§ **STATED EXERCISE**:
Copy out every line of the records below verbatim, leaving out the pictures.

[Element lookup records]
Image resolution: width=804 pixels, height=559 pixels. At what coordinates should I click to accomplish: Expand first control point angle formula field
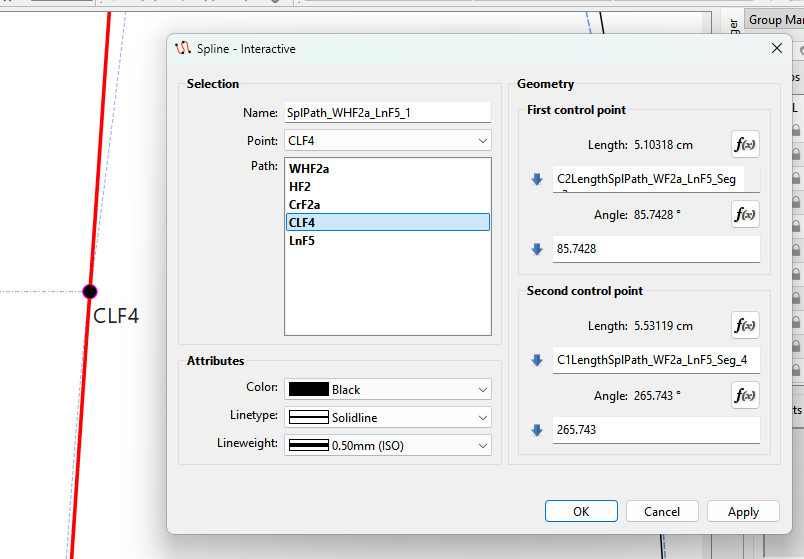(x=537, y=249)
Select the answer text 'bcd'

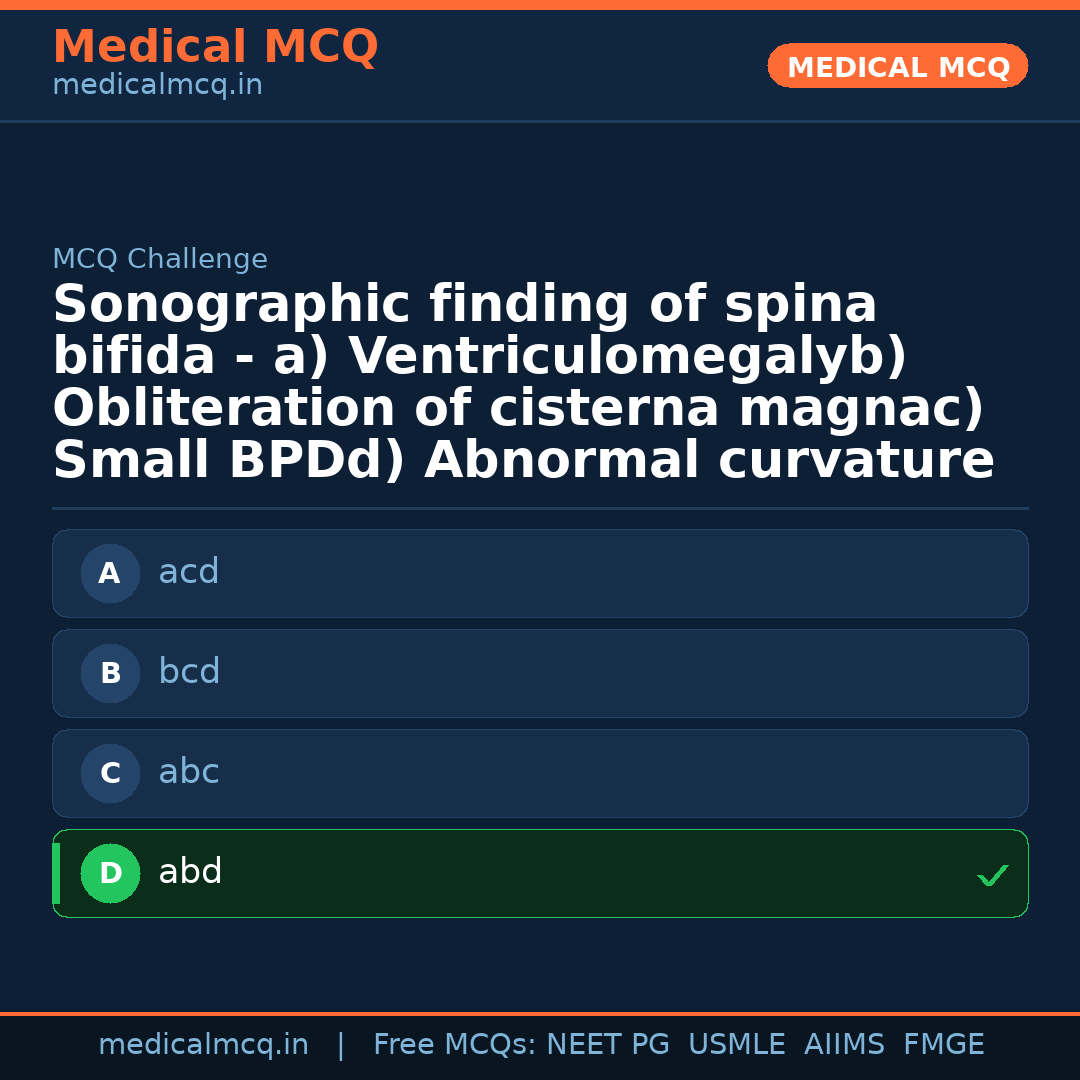tap(189, 672)
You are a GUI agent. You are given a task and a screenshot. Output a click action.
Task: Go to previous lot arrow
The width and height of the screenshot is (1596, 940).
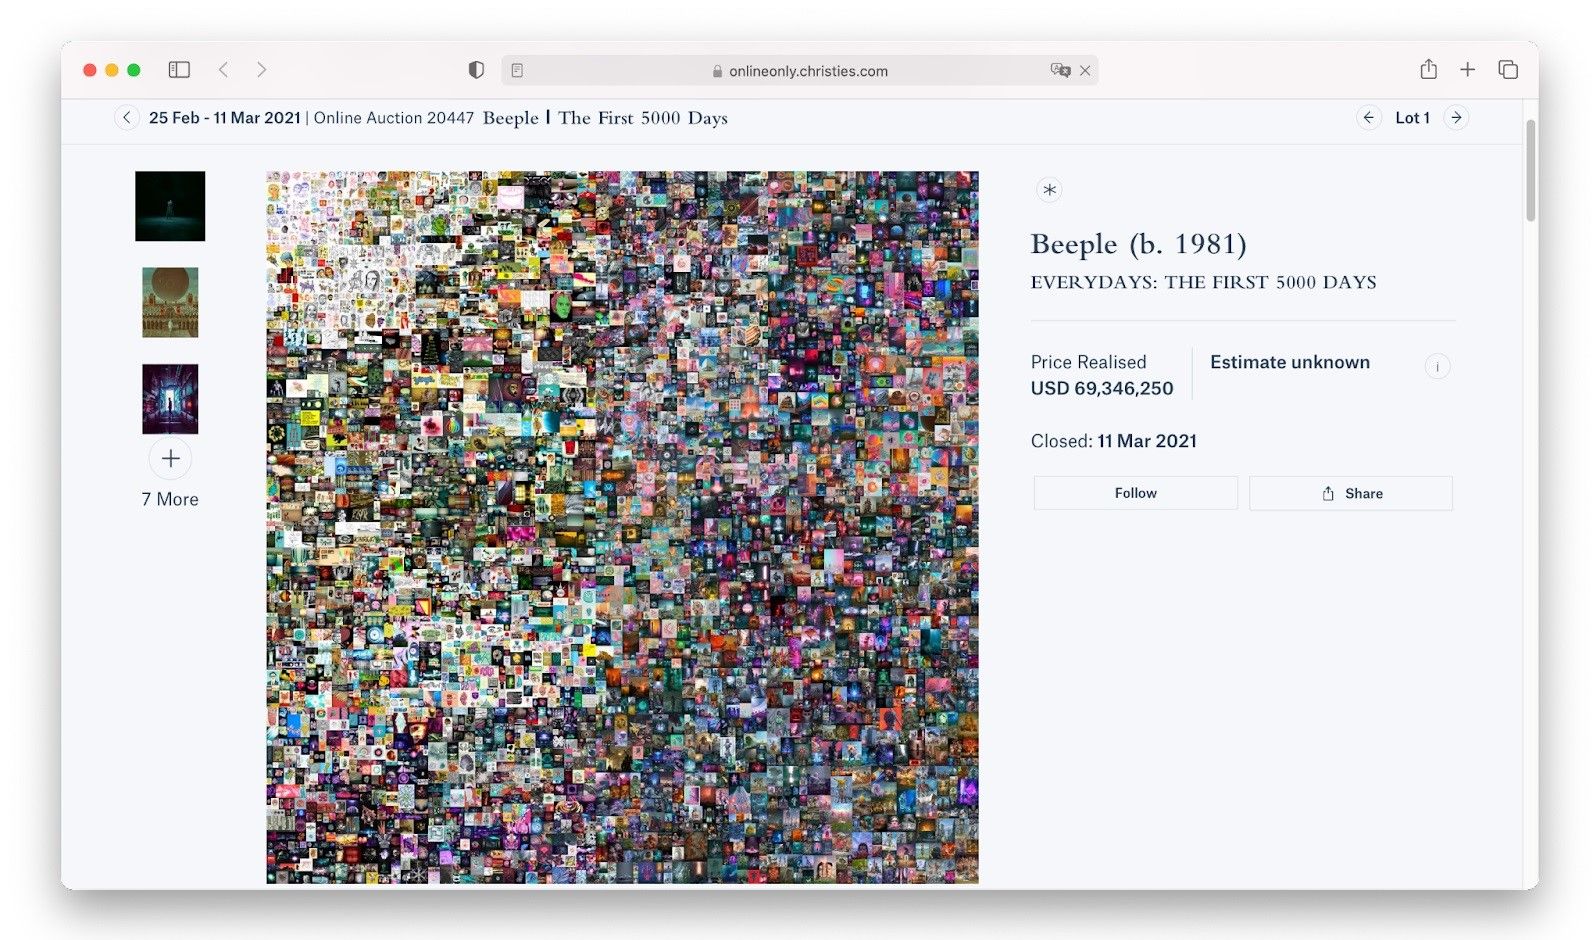(1369, 118)
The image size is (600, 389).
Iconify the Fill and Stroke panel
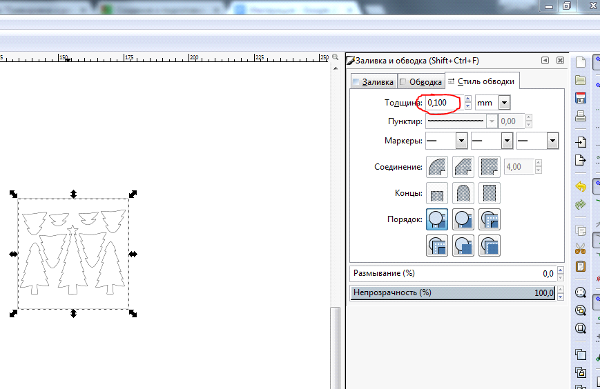coord(545,60)
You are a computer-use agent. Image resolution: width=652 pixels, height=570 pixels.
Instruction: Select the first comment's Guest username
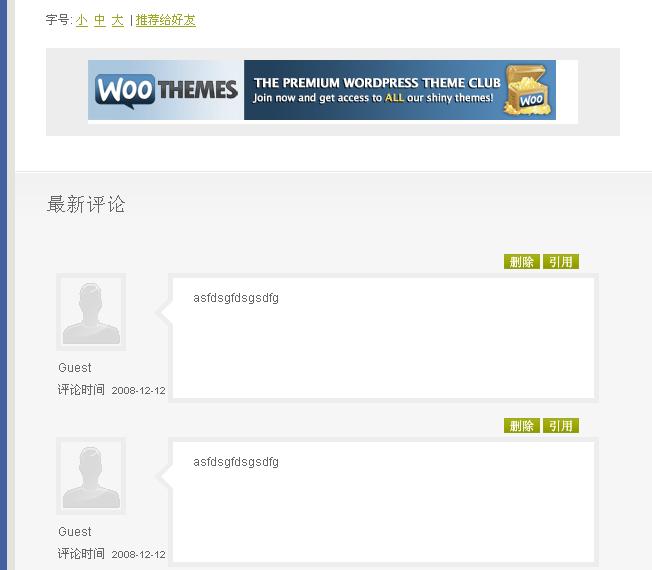click(75, 368)
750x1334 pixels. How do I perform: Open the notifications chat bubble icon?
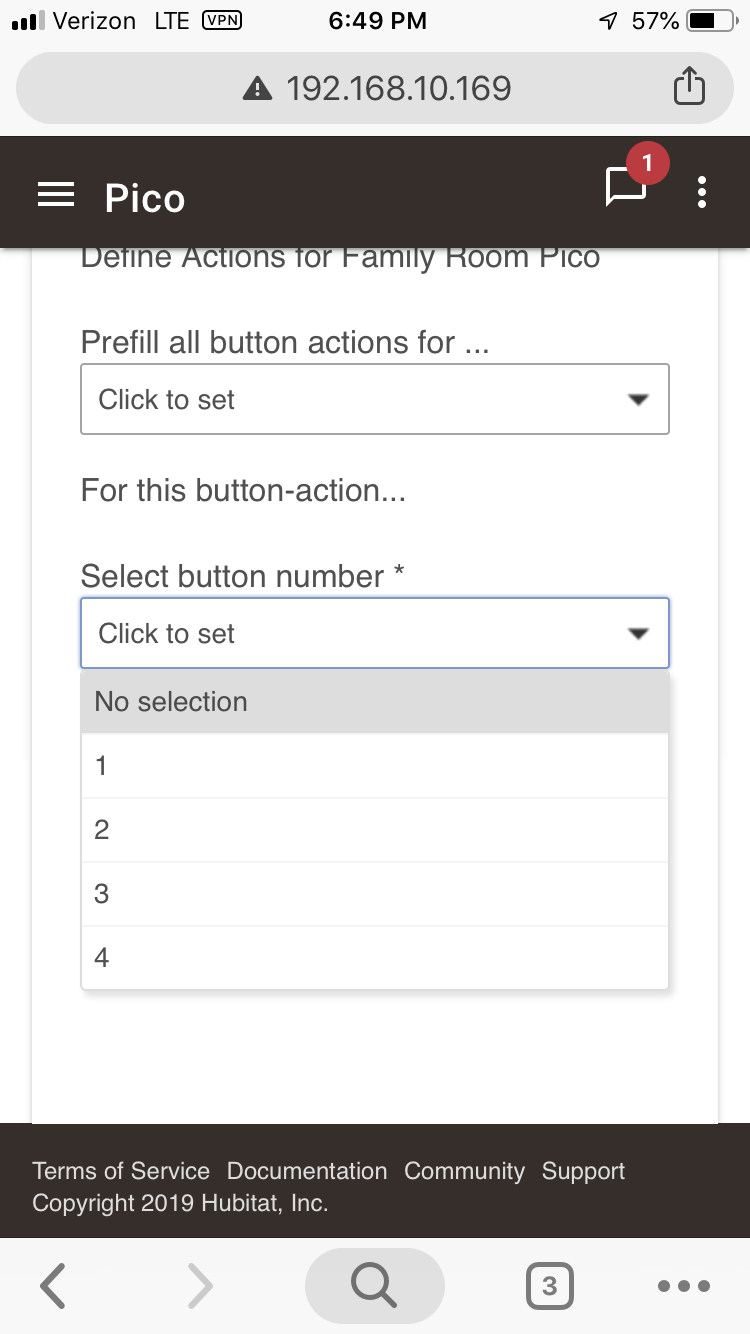point(627,186)
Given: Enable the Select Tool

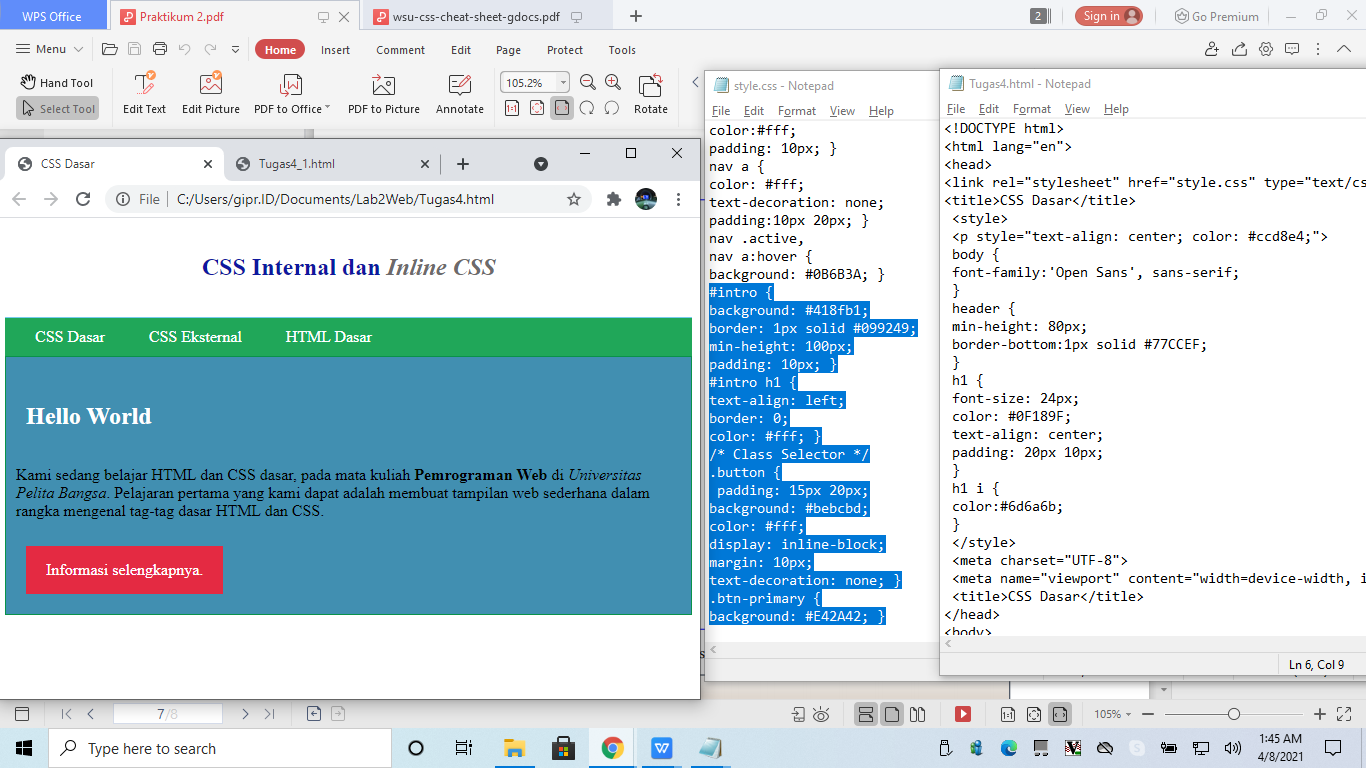Looking at the screenshot, I should [x=57, y=109].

§ **TASK SOLUTION**:
Image resolution: width=804 pixels, height=559 pixels. At what coordinates should I click to accomplish: Expand first control point angle formula field
(x=537, y=249)
Select the answer text 'bcd'

tap(189, 672)
You are a GUI agent. You are given a task and a screenshot. Output a click action.
Task: Go to previous lot arrow
The width and height of the screenshot is (1596, 940).
(1369, 118)
The image size is (600, 389).
Iconify the Fill and Stroke panel
coord(545,60)
You are a computer-use agent. Image resolution: width=652 pixels, height=570 pixels.
Instruction: Select the first comment's Guest username
click(75, 368)
750x1334 pixels. How do I perform: Open the notifications chat bubble icon?
point(627,186)
Given: Enable the Select Tool

Looking at the screenshot, I should [x=57, y=109].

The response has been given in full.